Pour l’historien et critique d’art new-yorkais Hal Foster, cette conception post-historique et post-politique ne pouvait que satisfaire les nouvelles élites financières (les yuppies ou symbolic analysts) qui étaient à l’origine du boom contemporain du marché de l’art car elles partageaient une même vision du monde. Quand les peintres néo-géos (Halley, Taaffe, Mosset…) considéraient l’histoire de l’art comme un stock de ready-mades appropriables comme signes de peinture selon un processus de fétichisation « de ses signifiants qui occulte l’historicité de ses pratiques », ils livraient « cet art au pouvoir de notre économie politique du signe-marchandise dont il est l’emblème bien plus que la critique ». Quand les auteurs de « sculptures-marchandises » (Koons, Steinbach) traitaient « le ready-made comme une abstraction » et substituaient « le design et le kitsch à l’art », ils induisaient un rapport de complicité cynique avec ceux qui voulaient croire, avec Steinbach, que « les distinctions entre une élite et le grand public (étaient) en train de se brouiller ». Foster en conclue que l’artiste simulationniste « comme le collectionneur avaient tous deux tendance à considérer l’art en termes de distinction et de portefeuille d’investissements, comme ils avaient tendance à fonctionner selon l’ethos conventionnaliste qui traite presque tout comme un signe-marchandise à échanger ». On pourrait ajouter qu’il n’en va pas autrement des références théoriques, elles-mêmes converties en signes de distinction et en signes-marchandises selon un procédé bien connu depuis qu’Adorno en a fait la critique, de fétichisation et de réification qui signifie toujours, dans le même temps, trahison et détournement des concepts et des noms propres.

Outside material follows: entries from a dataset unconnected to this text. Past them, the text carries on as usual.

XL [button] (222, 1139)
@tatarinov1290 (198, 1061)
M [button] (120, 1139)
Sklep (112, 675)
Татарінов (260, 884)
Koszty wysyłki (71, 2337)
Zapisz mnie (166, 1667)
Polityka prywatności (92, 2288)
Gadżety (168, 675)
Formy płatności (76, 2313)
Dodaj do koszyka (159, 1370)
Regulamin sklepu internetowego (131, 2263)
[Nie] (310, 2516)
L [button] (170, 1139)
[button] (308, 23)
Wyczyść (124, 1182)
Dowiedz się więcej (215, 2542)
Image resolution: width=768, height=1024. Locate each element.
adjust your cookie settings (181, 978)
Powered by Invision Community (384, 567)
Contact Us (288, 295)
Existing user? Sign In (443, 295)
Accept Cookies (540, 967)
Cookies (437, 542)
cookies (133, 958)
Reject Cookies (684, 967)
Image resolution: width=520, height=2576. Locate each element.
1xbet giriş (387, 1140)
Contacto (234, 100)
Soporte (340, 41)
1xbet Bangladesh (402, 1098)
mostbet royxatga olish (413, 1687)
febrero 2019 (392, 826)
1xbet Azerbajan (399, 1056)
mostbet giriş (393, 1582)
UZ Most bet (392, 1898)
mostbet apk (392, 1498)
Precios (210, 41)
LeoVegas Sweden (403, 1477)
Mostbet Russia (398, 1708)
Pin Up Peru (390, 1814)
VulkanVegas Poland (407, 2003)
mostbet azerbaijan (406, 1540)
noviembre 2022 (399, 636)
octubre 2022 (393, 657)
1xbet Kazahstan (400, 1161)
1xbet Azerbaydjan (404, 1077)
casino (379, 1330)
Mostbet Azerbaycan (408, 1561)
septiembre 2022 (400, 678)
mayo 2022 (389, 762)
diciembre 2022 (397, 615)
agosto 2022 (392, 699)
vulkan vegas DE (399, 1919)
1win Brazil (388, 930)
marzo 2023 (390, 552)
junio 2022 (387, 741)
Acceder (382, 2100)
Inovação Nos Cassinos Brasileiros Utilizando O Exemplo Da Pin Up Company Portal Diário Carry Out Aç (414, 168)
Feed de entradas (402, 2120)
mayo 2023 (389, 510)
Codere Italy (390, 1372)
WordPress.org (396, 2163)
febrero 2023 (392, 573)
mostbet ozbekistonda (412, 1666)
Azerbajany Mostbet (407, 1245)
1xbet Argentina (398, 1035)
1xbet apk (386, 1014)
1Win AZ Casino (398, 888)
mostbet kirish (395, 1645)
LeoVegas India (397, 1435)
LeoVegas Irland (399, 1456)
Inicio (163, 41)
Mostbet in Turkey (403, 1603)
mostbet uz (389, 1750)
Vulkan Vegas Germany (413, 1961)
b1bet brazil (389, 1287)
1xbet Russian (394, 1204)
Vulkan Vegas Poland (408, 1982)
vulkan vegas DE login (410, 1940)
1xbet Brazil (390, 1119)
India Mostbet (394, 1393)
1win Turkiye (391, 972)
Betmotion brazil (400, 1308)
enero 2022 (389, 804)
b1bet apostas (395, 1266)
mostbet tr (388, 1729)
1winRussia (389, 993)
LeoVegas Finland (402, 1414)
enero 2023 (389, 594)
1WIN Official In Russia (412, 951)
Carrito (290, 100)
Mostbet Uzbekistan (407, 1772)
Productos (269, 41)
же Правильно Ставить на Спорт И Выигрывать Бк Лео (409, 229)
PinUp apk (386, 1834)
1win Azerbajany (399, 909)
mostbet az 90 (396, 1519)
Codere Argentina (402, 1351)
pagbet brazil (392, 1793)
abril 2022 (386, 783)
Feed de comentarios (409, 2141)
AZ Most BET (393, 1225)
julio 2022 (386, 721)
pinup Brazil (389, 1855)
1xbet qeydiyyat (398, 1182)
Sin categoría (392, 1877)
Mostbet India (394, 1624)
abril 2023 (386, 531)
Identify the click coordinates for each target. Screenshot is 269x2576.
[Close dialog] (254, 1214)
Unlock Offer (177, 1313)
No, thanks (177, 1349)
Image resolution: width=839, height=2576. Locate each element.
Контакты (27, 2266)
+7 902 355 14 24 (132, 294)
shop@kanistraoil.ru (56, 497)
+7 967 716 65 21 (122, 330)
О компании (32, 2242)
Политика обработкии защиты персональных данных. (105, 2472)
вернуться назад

Cusset retient toutefois du « quiproquo simulationniste » vis-à-vis de la pensée de Baudrillard que la démarche de Halley traduit un « besoin de théorie qui s’était fait jour alors, en une situation historique singulière ». Cette situation est celle de « la première génération d’artistes américains élevés avec la télévision dans les banlieues de la classe moyenne, et arrivant trop tard pour le pop art ou la culture beat ». Celle-ci « n’en éprouvait pas moins le besoin d’une rupture symbolique avec les valeurs du consensus — l’humanisme émersonien américain, la culture moderniste du demi-siècle, et ce qu’il appelle le transcendantalisme artistique ». Certes, Halley n’est pas Koons, cette figure exemplaire d’ancien courtier devenu artiste, dont les œuvres exposent sans complexe le lien dénoncé par Foster entre idéologies simulationniste et libérale. Certes, Halley n’est pas Armleder non plus, lequel se passe totalement de références théoriques pour produire depuis le milieu des années 1970 des œuvres qui produisent les mêmes effets d’exposition que les « sculptures-marchandises » simulationnistes et qui véhiculent une même circulation des signes picturaux ready-madés et des ready-mades esthétisés jusqu’à affirmer l’équivalence de tout, sans « a priori, ni conviction esthétique », du moment que cela fasse joli ensemble et que cela puisse « féliciter ses spectateurs pour leur acuité dédaigneuse » (le complément symbolique de distinction cynique typique des années 1980, basée sur le mépris et la complicité). Le tout débouchant, notamment et pour ce qui concerne l’actualité du marché des visibilités dans l’art, sur une conception décorative, design et ambiante de l’art, un néo-pop cool et distingué entre autres remarquables sur la scène artistique suisse (Armleder faisant figure de référence) et, sur un plan musical, avec le succès intercontinental de la French Touch (Daft Punk faisant ici figure de référence, comme on l’a vu pour Fresh Théorie, au-delà de la sphère musicale).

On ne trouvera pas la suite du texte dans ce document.